'Only the stressed die young': The trade-off between stress resilience and longevity
The survival and fitness of multicellular organisms is tightly associated with their capacity to renew their tissues. This is particularly important for tissues that are permanently exposed to and challenged by the external environment, such as the epithelium, which lines the digestive tract. Researchers led by Professor Dr. Mirka Uhlirova from CECAD, the Cluster of Excellence for Aging Research at the University of Cologne collaborated with the laboratory of Dr. Tony Southall from Imperial College London to identify the transcription factor Ets21c as a vital regulator of the regenerative programme in the adult intestine of the fruit fly Drosophila. Moreover, their work highlighted the existence of trade-off mechanisms between stress resilience and longevity. The results have now been published in the journal Cell Reports.
While primarily involved in nutrient absorption and digestion, the intestinal epithelium also serves as a selective barrier that restricts the passage of pathogens and toxic substances. The renewal of the intestine is accomplished by stem cells which proliferate and differentiate to maintain tissue integrity and functions throughout an organism's lifetime. In contrast, stem cell malfunctions have been linked to tissue degeneration or cancer development. The new research contributes to a better understanding of the molecular underpinnings of the regenerative processes under favourable as well as stress conditions.
Transcription factors are proteins that directly bind to DNA and regulate the expression of specific genetic information. The Ets21c transcription factor has repeatedly been found upregulated in response to stress, bacterial infection, and aging. Yet, the biological meaning of its induction remained an enigma. Dr. Juliane Mundorf and her colleagues from the Uhlirova and Southall labs thus decided to exploit the genetic amenability of the Drosophila model to switch the function of Ets21c off either in the entire fly or specifically in stem or differentiated cells of the intestinal epithelium. Strikingly, flies lacking Ets21c developed normally and outlived the controls when maintained under non-stressed conditions, i.e. housed in a clean environment and regularly fed. "The Ets21c deficiency, however, revealed its dark side as soon as the mutant flies encountered stress," Uhlirova explains. Flies lacking Ets21c died much faster when fed with herbicide, which generates damaging reactive oxygen species. "The intestine of adult flies emerged as the tissue which requires Ets21c function to confer stress tolerance," she adds.
Combining genetic and genome-wide approaches, the authors show that Ets21c promotes the renewal of the intestinal epithelium by regulating a specific set of target genes that coordinate the proliferation of intestinal stem cells and the elimination of mature absorptive cells. However, Ets21c activity must be tightly controlled. While its loss slows down epithelial renewal, which might be beneficial for the lifespan, it makes flies vulnerable to stress, since they cannot regenerate the damaged tissue. Too much Ets21c, on the other hand, accelerates tissue turnover, resulting in overgrowth and premature aging.

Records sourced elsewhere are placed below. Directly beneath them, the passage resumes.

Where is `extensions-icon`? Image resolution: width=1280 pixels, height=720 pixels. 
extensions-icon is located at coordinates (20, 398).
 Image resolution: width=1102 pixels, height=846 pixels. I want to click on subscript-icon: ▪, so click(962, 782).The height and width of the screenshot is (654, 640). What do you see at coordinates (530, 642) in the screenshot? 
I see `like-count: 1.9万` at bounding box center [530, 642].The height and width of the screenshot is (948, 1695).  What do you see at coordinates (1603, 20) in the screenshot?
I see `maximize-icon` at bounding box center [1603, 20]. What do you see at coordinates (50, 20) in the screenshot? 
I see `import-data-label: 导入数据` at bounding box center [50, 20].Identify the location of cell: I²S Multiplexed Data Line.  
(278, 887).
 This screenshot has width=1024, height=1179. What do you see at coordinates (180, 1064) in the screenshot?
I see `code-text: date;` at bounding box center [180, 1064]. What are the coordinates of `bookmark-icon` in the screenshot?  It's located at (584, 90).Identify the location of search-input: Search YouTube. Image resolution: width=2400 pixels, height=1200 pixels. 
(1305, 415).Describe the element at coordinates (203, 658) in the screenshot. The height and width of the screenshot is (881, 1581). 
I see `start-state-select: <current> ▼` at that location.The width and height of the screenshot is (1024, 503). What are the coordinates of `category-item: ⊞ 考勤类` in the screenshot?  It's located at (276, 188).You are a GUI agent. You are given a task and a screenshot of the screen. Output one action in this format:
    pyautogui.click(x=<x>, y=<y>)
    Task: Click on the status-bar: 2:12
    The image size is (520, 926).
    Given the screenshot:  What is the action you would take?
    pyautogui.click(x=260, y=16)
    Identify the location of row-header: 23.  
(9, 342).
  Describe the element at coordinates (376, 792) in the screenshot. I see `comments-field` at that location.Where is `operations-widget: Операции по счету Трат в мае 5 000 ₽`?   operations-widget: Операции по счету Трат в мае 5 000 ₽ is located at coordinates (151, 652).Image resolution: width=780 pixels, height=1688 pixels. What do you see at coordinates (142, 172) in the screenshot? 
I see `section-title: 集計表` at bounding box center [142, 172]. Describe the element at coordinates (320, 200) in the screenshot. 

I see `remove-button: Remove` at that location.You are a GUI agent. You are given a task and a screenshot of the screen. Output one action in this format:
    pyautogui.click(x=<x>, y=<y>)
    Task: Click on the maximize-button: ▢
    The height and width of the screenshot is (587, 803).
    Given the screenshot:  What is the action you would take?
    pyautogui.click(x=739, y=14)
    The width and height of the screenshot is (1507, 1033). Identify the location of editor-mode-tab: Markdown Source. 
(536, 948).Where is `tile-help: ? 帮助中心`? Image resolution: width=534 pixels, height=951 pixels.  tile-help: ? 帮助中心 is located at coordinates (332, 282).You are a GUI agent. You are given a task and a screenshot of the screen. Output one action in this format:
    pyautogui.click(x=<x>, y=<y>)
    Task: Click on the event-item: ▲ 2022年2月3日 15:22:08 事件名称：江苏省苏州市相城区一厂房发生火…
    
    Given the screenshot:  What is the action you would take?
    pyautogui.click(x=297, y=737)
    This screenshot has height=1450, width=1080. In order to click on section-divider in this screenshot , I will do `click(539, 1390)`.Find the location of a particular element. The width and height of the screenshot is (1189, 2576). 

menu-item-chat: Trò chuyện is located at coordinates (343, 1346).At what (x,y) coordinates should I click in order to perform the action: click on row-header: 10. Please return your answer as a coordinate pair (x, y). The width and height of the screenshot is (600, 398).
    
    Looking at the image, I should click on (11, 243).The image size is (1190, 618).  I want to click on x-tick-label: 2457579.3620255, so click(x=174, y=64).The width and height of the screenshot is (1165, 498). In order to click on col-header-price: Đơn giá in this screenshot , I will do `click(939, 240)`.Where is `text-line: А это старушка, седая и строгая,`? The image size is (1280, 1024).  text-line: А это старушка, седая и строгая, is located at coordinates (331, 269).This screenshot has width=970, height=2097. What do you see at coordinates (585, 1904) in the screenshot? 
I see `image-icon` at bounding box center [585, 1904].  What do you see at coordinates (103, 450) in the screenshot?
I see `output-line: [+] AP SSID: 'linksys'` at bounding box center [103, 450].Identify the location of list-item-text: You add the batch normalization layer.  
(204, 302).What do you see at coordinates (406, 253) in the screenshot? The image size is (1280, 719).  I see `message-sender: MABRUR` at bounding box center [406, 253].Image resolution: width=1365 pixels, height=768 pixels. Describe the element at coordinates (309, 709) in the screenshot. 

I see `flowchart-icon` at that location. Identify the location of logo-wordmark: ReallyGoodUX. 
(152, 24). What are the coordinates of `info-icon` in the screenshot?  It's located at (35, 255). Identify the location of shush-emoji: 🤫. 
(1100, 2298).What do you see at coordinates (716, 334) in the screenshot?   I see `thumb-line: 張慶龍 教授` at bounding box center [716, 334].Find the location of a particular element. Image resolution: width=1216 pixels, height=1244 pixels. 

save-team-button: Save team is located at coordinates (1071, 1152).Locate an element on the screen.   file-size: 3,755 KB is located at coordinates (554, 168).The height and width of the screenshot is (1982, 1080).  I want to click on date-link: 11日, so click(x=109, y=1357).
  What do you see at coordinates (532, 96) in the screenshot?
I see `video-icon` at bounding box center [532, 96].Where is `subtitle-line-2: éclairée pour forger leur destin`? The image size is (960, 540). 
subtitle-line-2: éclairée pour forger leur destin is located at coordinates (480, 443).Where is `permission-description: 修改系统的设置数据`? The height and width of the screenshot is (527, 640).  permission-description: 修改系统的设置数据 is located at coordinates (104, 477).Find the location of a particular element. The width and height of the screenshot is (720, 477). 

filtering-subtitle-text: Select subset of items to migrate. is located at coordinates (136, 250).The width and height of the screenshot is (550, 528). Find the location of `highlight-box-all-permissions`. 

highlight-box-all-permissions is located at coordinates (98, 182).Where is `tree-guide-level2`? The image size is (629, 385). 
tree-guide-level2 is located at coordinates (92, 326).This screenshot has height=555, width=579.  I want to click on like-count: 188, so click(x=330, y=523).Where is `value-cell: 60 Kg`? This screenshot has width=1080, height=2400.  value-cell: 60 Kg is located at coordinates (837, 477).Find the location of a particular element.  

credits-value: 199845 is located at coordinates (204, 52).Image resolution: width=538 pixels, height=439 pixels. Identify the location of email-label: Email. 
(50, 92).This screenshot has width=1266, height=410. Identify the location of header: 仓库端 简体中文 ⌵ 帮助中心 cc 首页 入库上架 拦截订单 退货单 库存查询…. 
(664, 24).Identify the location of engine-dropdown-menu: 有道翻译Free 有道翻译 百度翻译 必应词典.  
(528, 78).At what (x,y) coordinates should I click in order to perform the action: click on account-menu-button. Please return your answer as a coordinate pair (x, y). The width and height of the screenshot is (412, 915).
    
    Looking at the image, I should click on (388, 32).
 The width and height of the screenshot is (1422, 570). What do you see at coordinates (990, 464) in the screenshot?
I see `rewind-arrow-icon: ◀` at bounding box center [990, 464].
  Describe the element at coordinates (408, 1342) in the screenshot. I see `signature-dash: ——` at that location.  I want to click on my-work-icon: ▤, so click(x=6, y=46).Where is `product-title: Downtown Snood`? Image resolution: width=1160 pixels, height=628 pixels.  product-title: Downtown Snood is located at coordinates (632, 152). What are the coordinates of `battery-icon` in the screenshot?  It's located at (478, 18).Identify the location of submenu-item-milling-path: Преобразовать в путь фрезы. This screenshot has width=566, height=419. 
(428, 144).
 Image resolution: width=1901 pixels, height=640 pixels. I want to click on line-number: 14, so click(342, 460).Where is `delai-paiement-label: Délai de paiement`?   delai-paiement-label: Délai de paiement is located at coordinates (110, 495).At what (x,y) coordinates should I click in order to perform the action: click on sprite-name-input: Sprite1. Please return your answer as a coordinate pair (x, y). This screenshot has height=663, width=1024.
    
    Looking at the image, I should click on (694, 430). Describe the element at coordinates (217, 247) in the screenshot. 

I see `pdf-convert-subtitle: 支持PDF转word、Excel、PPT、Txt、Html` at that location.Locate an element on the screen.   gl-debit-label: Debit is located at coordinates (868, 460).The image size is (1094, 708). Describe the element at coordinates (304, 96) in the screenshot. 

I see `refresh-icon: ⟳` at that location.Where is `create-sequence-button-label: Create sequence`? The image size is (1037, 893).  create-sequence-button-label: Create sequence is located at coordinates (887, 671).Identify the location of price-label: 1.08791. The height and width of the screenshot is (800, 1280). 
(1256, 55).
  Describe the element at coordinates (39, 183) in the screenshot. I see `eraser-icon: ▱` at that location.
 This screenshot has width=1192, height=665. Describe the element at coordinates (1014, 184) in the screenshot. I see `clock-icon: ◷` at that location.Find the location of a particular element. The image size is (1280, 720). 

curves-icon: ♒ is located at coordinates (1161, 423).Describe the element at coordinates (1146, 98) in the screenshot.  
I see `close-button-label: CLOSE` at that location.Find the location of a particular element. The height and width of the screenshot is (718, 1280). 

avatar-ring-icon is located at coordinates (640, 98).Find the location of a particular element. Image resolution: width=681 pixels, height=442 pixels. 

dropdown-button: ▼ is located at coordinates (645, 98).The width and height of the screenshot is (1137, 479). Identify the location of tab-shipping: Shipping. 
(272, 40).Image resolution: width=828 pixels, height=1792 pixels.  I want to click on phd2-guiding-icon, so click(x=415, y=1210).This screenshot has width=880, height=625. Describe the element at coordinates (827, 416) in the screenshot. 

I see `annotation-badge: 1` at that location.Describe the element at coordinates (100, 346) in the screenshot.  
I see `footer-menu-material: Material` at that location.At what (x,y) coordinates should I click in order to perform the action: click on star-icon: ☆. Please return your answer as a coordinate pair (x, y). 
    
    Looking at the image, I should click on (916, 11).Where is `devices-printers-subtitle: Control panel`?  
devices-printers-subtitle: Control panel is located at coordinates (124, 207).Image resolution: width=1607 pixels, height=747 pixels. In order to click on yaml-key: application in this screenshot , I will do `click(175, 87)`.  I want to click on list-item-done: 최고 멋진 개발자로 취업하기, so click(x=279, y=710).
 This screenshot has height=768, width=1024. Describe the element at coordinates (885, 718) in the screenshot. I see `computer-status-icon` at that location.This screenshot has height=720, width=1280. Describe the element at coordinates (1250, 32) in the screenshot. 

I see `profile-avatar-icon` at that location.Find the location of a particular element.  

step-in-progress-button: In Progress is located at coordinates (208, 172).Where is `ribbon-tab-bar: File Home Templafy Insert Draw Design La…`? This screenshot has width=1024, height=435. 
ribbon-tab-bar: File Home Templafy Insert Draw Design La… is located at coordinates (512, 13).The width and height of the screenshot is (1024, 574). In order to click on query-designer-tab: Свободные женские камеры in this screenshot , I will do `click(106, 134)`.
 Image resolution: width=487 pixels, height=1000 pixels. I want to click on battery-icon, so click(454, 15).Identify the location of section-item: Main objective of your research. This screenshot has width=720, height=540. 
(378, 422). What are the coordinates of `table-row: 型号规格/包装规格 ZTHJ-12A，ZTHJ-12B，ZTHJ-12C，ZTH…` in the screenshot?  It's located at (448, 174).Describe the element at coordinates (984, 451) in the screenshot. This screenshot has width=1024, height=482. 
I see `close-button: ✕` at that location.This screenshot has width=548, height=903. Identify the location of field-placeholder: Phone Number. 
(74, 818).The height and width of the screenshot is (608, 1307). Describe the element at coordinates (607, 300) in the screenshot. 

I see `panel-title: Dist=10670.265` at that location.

Importantly, the Ets21c transcription factor and the signalling network in which it operates are evolutionarily conserved from flies to mammals. This serves as a promising lead that stress signalling pathways in which Ets-type transcription factors are involved may govern renewal in human epithelial tissues.
In future studies, the researchers want to focus on mechanisms that control the Ets21c levels and activity, and address whether tissues other than the intestine require Ets21c function for their maintenance and stress responses.